Afterwards, the company filed four pleas in bar of the action. The first, the general issue; second, the Statute of Limitations of two years; third, a plea that the defendant had the right to retain the property to secure its lien for demurrage; and fourth, the paper was delivered to defendant, to be held until plaintiffs should pay all moneys due or to become due on account of the transportation of the paper, and to pay all charges to become due for demurrage, unloading or warehousing the same. Appellee took issue on the first, and replied to the plea of the Statute of Limitations that the cause of action had accrued to Noyes & Messenger within two years of the commencement of the suit; that plaintiff had been substituted since the original plaintiffs had been declared bankrupts. To the third and fourth pleas he demurred specially that they severally amounted to the general issue. Afterwards, defendant filed a plea of the Statute of Limitations of five years, which was traversed. Subsequently the demurrer was heard to the replication to defendant's second plea, and it was carried back and sustained to that plea. The parties waived a jury, and by consent submitted the case to the court for trial, on an agreed statement of facts, and the court found the issues for plaintiff, and assessed his damages and rendered judgment for $1370.45. Defendant appealed to the Appellate Court for the First District, where the judgment was affirmed, and the case is brought to this court by appeal.

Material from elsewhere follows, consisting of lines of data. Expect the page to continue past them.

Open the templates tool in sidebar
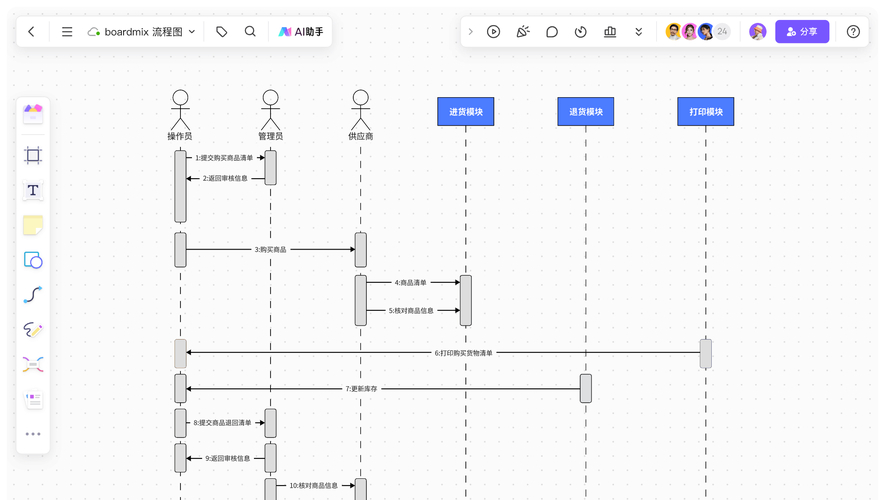pyautogui.click(x=33, y=399)
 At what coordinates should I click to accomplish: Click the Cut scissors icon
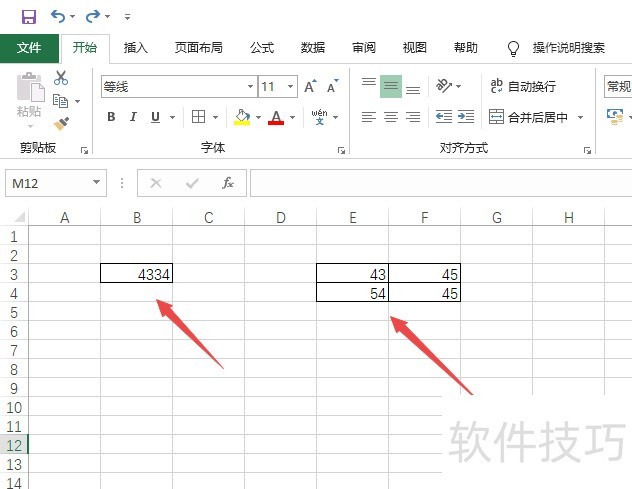[61, 78]
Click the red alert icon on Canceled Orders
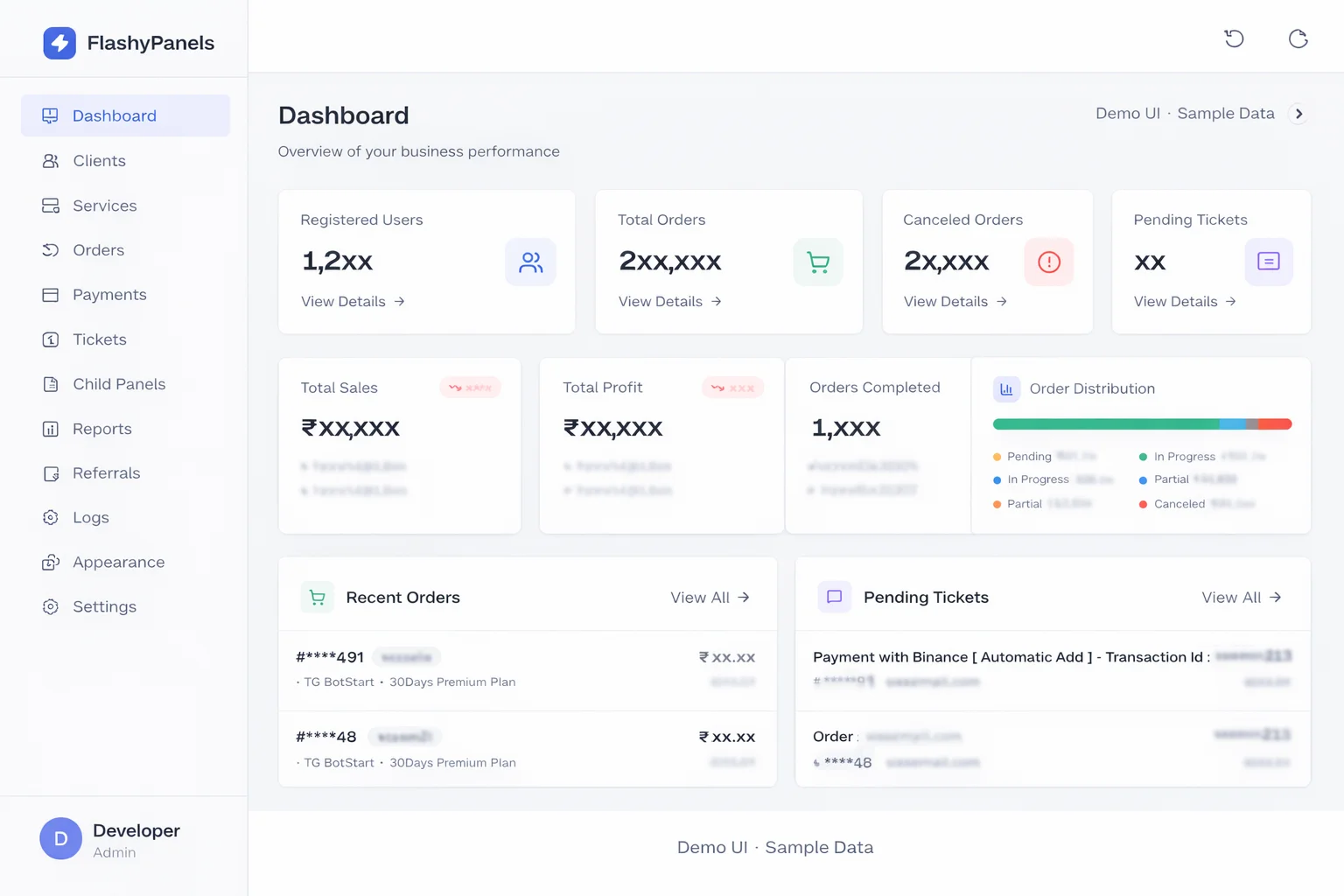 pos(1049,262)
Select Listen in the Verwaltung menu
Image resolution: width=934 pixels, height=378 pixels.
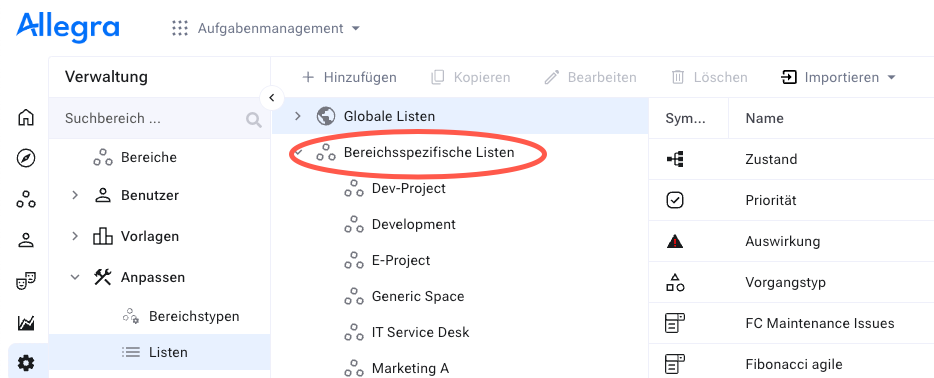160,352
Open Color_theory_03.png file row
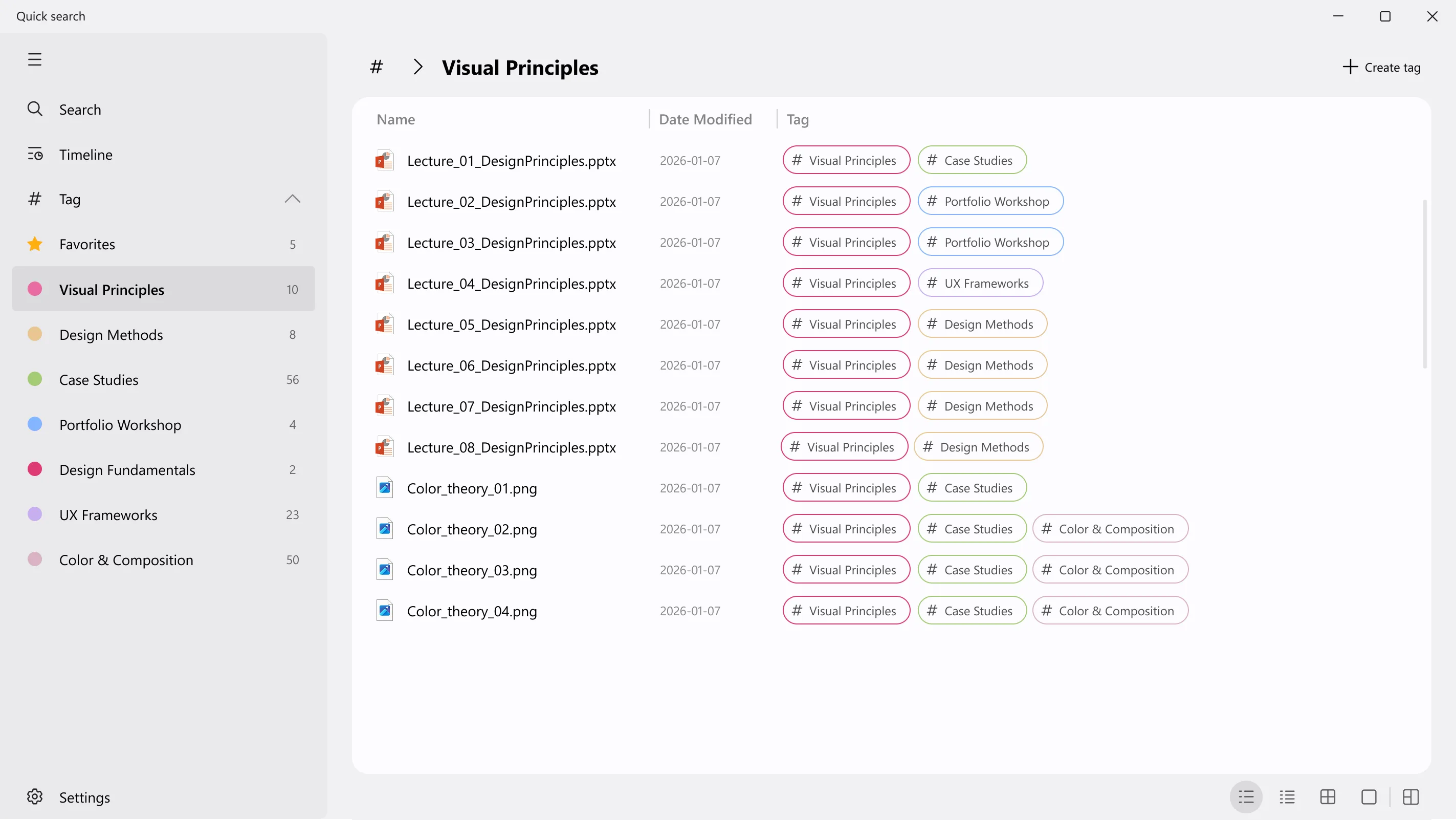Screen dimensions: 1456x820 [891, 570]
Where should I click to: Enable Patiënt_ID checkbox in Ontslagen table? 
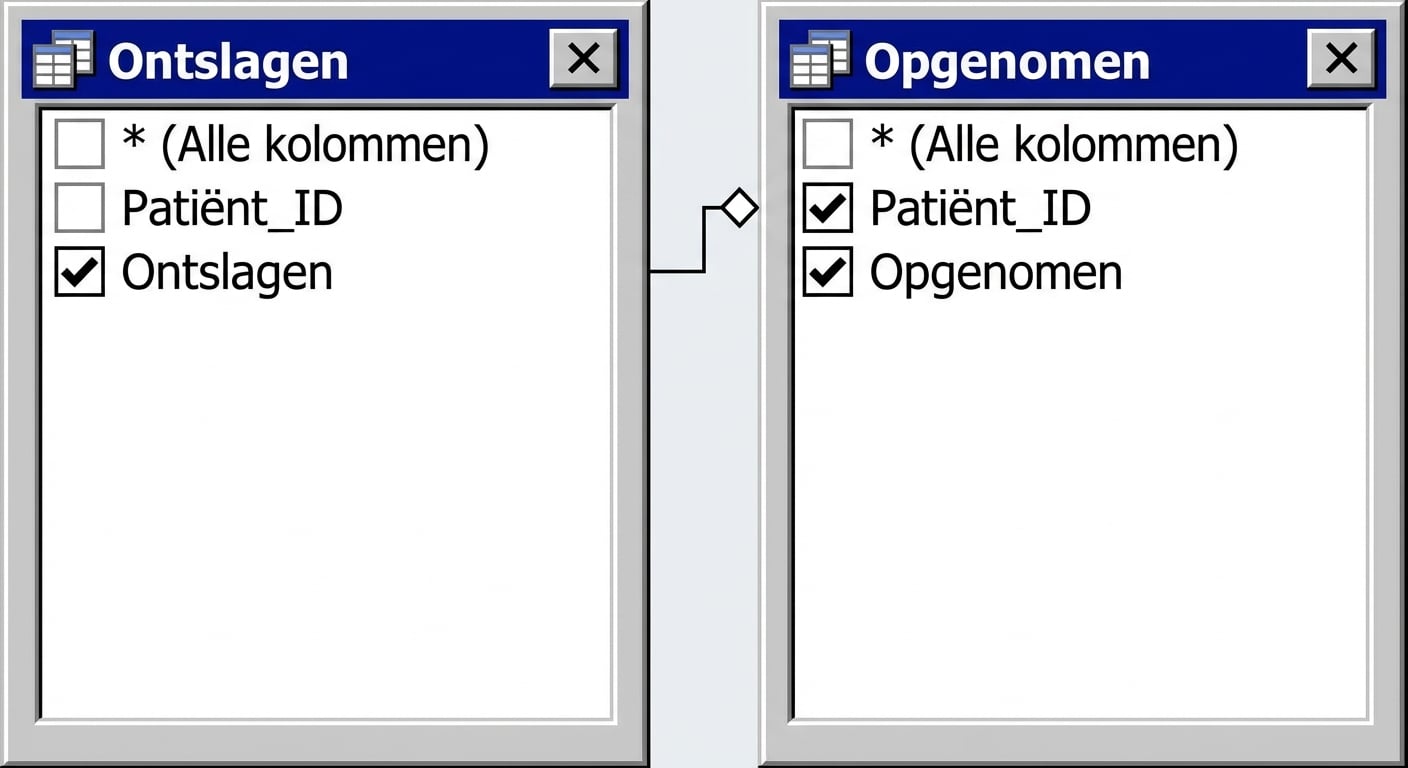80,209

It is urged that the court erred in sustaining the demurrer to the plea averring that Noyes & Messenger had become bankrupts; that Jenkins had been appointed their assignee, and all of their property and rights were assigned to and became invested in him, and he became thereby entitled to the cause of action. This plea has no prayer of any kind, but is in the nature of, or was intended no doubt as, a plea in abatement. All pleas of that character must conclude with a prayer that the suit abate. It was for that reason subject to a demurrer. Again, if it could be held that the suit could be abated for the want of a proper party plaintiff, under the provision in the 5047th section of the United States Revised Statutes, appellee was substituted as plaintiff. That provision is this: “If at the time of the commencement of the proceeding in bankruptcy an action is pending in the name of the debtor for the recovery of a debt or other thing which might or ought to pass to the assignee by the assignment, the assignee shall, if he requires it, be substituted to prosecute the action in his own name, in like manner and with like effect as if it had been originally commenced by him.” This is clear and emphatic that he shall be thus substituted. Nor does it fix or limit any time within which the substitution shall be made. The statute says it shall be done if the assignee shall require it. This substitution, then, was a sufficient replication to the plea, had it been good. It supplied the necessary and proper party plaintiff, and authorized him to prosecute the suit with like effect as had he been the original plaintiff in the case.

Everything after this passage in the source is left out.